Quoted text:
[start]

Arrest prompts the Montgomery Bus Boycott

Rosa Parks was arrested on Dec. 1, 1955, in Montgomery, Alabama.
Days after Parks’ arrest, Black leaders in Montgomery organized a city bus boycott. On Dec. 5, 1955, about 40,000 Black bus riders—representing the majority of the city’s bus commuters—boycotted the city transit system.
Seven decades after the bus boycott, Lawrence-Sanders says many people don’t fully appreciate the herculean task of organizing the endeavor, the sacrifices it required and its duration. She says that when she asks her history students to guess how long the bus boycott lasted, they typically say about a few weeks or a month. In truth, it lasted 381 days.
There also tends to be a misperception that the bus boycott was a spur-of-the-moment act—but that was not the case, Lawrence-Sanders says.
Black leaders working for civil rights in Montgomery had been waiting for an opportunity to challenge the city’s segregated bus system—and after Parks’ arrest, they leapt into action with astonishing speed—all without email, social media or other modern technologies. Flyers were printed and distributed by hand by the Montgomery Women’s Political Council, and churches became organizing hubs.
“The Montgomery boycott was planned—not spontaneous,” Lawrence-Sanders says. “Activists were organized and strategic.”
Organizers established vast carpool systems that operated as shadow transit networks, but many Black men and women trudged on foot for miles to and from work every day rather than use the city’s segregated bus system, Lawrence-Sanders says. In some cases, wealthy white women offered rides to their Black domestic workers, which sparked some controversy within Montgomery’s white community, she notes.
And while leaders were chosen for the movement, including a young Martin Luther King Jr., decisions were democratic: at mass meetings, ordinary citizens voted to continue the boycott despite the challenges, Lawrence-Sanders says.
“There are obviously people who are considered leaders of the movement, but ordinary people in the community are making these sacrifices to try to overturn a really unjust system,” she adds.
Montgomery amid the broader struggle for civil rights
Lawrence-Sanders says it’s important to understand the Montgomery bus boycott in the scope of the larger Civil Rights Movement in the 1950s.
“At the time, we’re just about one year in time removed from the Brown vs. The Board case, which sets off initial school desegregation battles. In my African American history course, I try to make clear (the idea) that ‘The Supreme Court decides it, but it is not decided,’” she says. “There is not a single moment where all of the schools in the South have abandoned segregation; there are multiple local battles for the next two decades or so.”

[end]

Exercises:
1 – Translate this sentence from the passage on the Montgomery Bus Boycott into Spanish: "Rosa Parks was arrested on Dec. 1, 1955, in Montgomery, Alabama."
2 – Rewrite the passage on the Montgomery Bus Boycott between "Black leaders working" and "became organizing hubs.", inclusive, so that "remarkable" takes the place of "astonishing".

Dataset extract:
[start]

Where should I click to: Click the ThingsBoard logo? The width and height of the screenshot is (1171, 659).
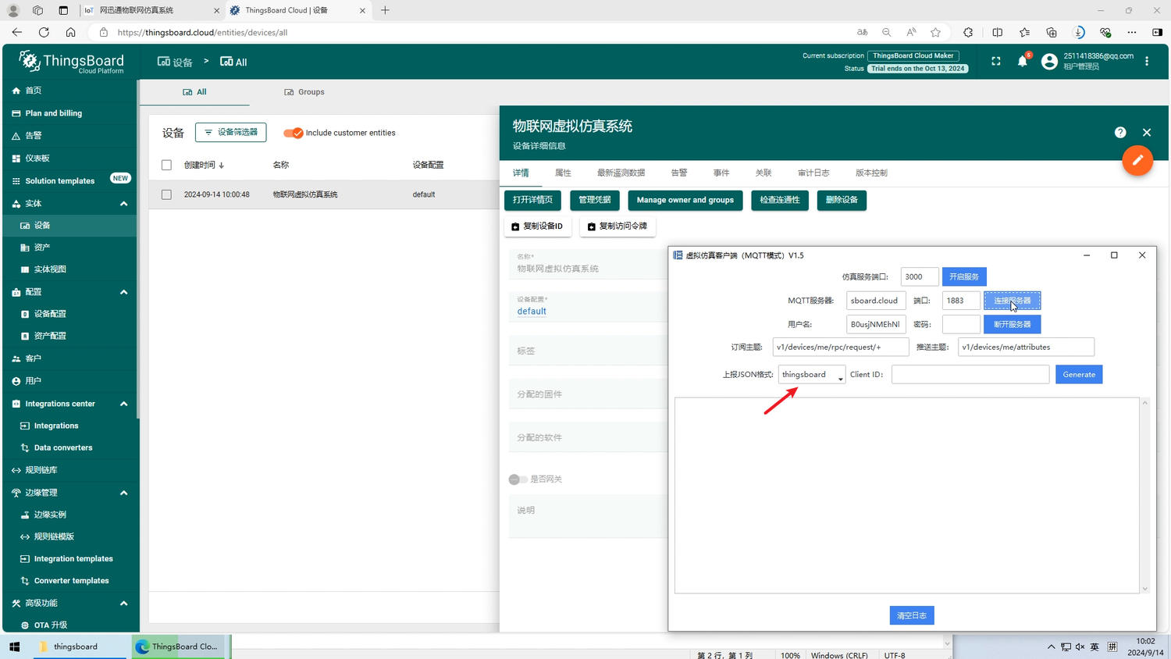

[end]

Responses to the tasks:
1 – Rosa Parks fue arrestada el 1 de diciembre de 1955 en Montgomery, Alabama.

2 –
Black leaders working for civil rights in Montgomery had been waiting for an opportunity to challenge the city’s segregated bus system—and after Parks’ arrest, they leapt into action with remarkable speed—all without email, social media or other modern technologies. Flyers were printed and distributed by hand by the Montgomery Women’s Political Council, and churches became organizing hubs.